The crossv_kfold function from modelr, in combination with broom’s augment, makes it easy to fit a model on 95% of data and predict on the other 5%.
For example, the SMarket dataset shows windows of 6 days in the stock market. One may explore whether one could predict “Today” based on previous days:
library(ISLR)
head(Smarket)
## Year Lag1 Lag2 Lag3 Lag4 Lag5 Volume Today Direction
## 1 2001 0.381 -0.192 -2.624 -1.055 5.010 1.1913 0.959 Up
## 2 2001 0.959 0.381 -0.192 -2.624 -1.055 1.2965 1.032 Up
## 3 2001 1.032 0.959 0.381 -0.192 -2.624 1.4112 -0.623 Down
## 4 2001 -0.623 1.032 0.959 0.381 -0.192 1.2760 0.614 Up
## 5 2001 0.614 -0.623 1.032 0.959 0.381 1.2057 0.213 Up
## 6 2001 0.213 0.614 -0.623 1.032 0.959 1.3491 1.392 Up
We can perform crossfold separation, map a modeling step to the training data, and then fit on the new data with augment:
library(dplyr)
library(purrr)
library(modelr)
library(broom)
library(tidyr)
library(ISLR)
set.seed(1)
models <- Smarket %>%
select(Today, Lag1:Lag5) %>%
crossv_kfold(k = 20) %>%
mutate(model = map(train, ~ lm(Today ~ ., data = .)))
predictions <- models %>%
unnest(map2(model, test, ~ augment(.x, newdata = .y)))
predictions
## # A tibble: 1,250 × 9
## .id Today Lag1 Lag2 Lag3 Lag4 Lag5 .fitted .se.fit
## <chr> <dbl> <dbl> <dbl> <dbl> <dbl> <dbl> <dbl> <dbl>
## 1 01 -1.334 -0.623 -0.841 -0.151 0.359 -1.747 0.111953989 0.06955107
## 2 01 1.183 -1.334 -0.623 -0.841 -0.151 0.359 0.056723896 0.06116814
## 3 01 -1.792 -2.408 1.763 -1.962 0.587 -2.584 0.161202096 0.13361127
## 4 01 -1.498 -0.854 1.254 3.889 1.028 -0.323 0.030862845 0.13064452
## 5 01 1.501 0.470 1.594 -1.216 -1.498 -0.854 0.015998235 0.08497825
## 6 01 -1.182 0.320 -1.553 -0.263 1.615 0.269 -0.008338452 0.07442202
## 7 01 -0.779 -1.182 0.320 -1.553 -0.263 1.615 -0.014949658 0.08058309
## 8 01 -0.184 1.008 -0.148 1.249 -0.468 -0.151 -0.010059610 0.05908068
## 9 01 -1.733 0.327 -1.142 -0.524 0.396 0.388 -0.004892958 0.05297608
## 10 01 -1.666 0.309 -0.734 -0.383 0.095 0.569 -0.013909327 0.04522048
## # ... with 1,240 more rows
From here we could calculate the cross validated MSE of our model, and compare it to simply predicting the mean:
predictions %>%
summarize(MSE = mean((Today - .fitted) ^ 2),
MSEIntercept = mean((Today - mean(Today))^2))
## # A tibble: 1 × 2
## MSE MSEIntercept
## <dbl> <dbl>
## 1 1.312981 1.290222
We can see that it’s not so easy to predict the stock market: we’d do better just predicting the mean change and ignoring the previous days.

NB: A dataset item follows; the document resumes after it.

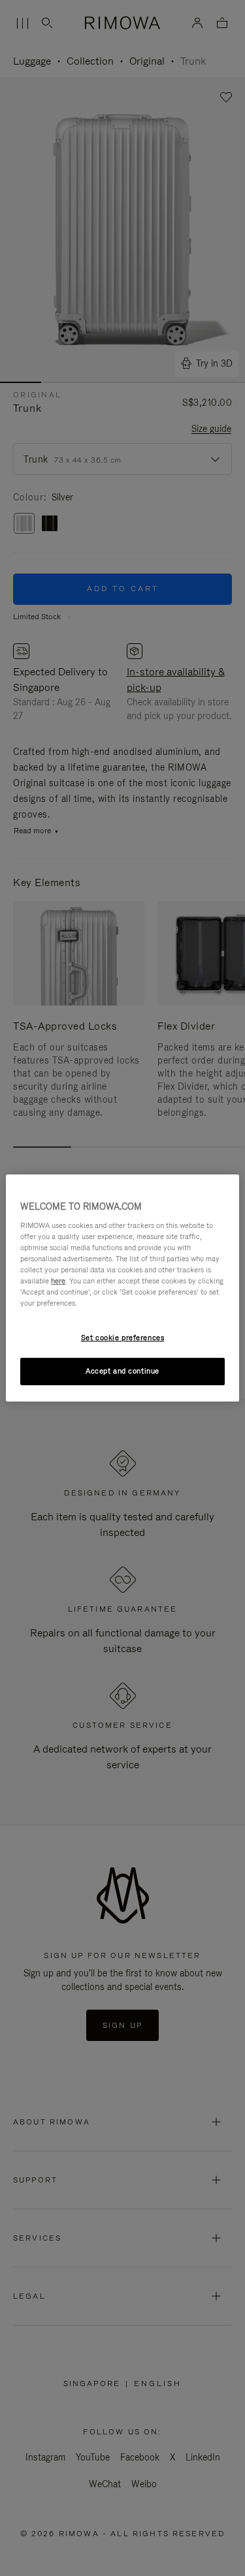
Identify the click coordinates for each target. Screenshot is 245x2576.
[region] (122, 1288)
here (58, 1281)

We could also check for trends in residuals relative to each variable:
library(ggplot2)
predictions %>%
mutate(residual = .fitted - Today) %>%
gather(Days, Lag, Lag1:Lag5) %>%
ggplot(aes(Lag, residual)) +
geom_point() +
facet_wrap(~ Days)
No noticeable trends exist.
Importantly, this can work on models much more complicated than simple linear models (though it’s easier on ones where broom tidiers exist).